Hi Ian-
It looks to me like that hardware RAID array is giving ZFS data back that is 
not what ZFS thinks it wrote.  Since from ZFS’ perspective there is no 
redundancy in the pool, only what the RAID array returns, ZFS cannot 
reconstruct the file to its satisfaction, and rather than return data that ZFS 
thinks is corrupt, it is refusing to allow that file to be accessed at all.  
Lustre, which relies on the lower layers for redundancy, expects the file to be 
accessible, and it’s not.
-Laura

________________________________________
Od: lustre-discuss <[email protected]> v imenu Ian 
Yi-Feng Chang via lustre-discuss <[email protected]>
Poslano: sreda, 21. september 2022 10:53
Za: Robert Anderson; [email protected]
Zadeva: [EXTERNAL] Re: [lustre-discuss] ZFS file error of MDT

Thanks Robert for the feedback. Actually, I do not know about Lustre at all.
I am also trying to contact the engineer who built the Lustre system for more 
information regarding the drive information.
To my knowledge, the LustreMDT pool is a 4 SSD disk group (named 
/dev/mapper/SSD) with hardware RAID5.

I can manually mount the LustreMDT/mdt0-work by following steps:

pcs cluster standby --all (Stop MDS and OSS)
zpool import LustreMDT
zfs set canmount=on LustreMDT/mdt0-work
zfs mount LustreMDT/mdt0-work

Then I ls the file /LustreMDT/mdt0-work/oi.3/0x200000003:0x2:0x0 it returned 
I/O error, but other files look fine.
[root@mds1 mdt0-work]# ls -ahlt "/LustreMDT/mdt0-work/oi.3/0x200000003:0x2:0x0"
ls: reading directory /LustreMDT/mdt0-work/oi.3/0x200000003:0x2:0x0: 
Input/output error
total 23M
drwxr-xr-x 2 root root 2 Jan  1  1970 .
drwxr-xr-x 0 root root 0 Jan  1  1970 ..

Is this the drive failure situation you referring to?

Best,
Ian


On Wed, Sep 21, 2022 at 9:32 PM Robert Anderson 
<[email protected]<mailto:[email protected]>> wrote:
I could be reading your zpool status output wrong, but it looks like you had 2 
drives in that pool. Not mirrored, so no fault tolerance. Any drive failure 
would lose half of the pool data.

Unless you can get that drive working you are missing half of your data and 
have no resilience to errors, nothing to recover from.
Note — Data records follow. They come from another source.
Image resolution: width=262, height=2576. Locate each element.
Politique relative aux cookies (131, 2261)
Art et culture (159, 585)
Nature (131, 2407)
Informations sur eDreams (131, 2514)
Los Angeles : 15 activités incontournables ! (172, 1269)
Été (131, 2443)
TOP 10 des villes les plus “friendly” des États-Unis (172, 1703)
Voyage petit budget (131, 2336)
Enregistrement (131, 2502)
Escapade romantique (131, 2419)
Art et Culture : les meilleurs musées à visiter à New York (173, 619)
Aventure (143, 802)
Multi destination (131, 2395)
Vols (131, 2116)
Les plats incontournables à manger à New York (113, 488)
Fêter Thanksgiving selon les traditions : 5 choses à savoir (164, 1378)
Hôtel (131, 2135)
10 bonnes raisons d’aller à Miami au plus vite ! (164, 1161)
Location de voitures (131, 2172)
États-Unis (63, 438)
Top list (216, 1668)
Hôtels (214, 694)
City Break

However you proceed you should ensure that have a mirrored zfs pool or more 
drives and raidz (I like raidz2).


On September 20, 2022 11:57:09 PM Ian Yi-Feng Chang via lustre-discuss 
<[email protected]<mailto:[email protected]>> wrote:

CAUTION: This email originated from outside of the University System. Do not 
click links or open attachments unless you recognize the sender and know the 
content is safe.


Dear All,
I think this problem is more related to ZFS, but I would like to ask for help 
from experts in all fields.
Our MDT cannot work properly after the IB switch was accidentally rebooted 
(power issue).
Everything looks good except for the MDT cannot be started.
Our MDT's ZFS didn't have a backup or snapshot.
I would like to ask, could this problem be fixed and how to fix?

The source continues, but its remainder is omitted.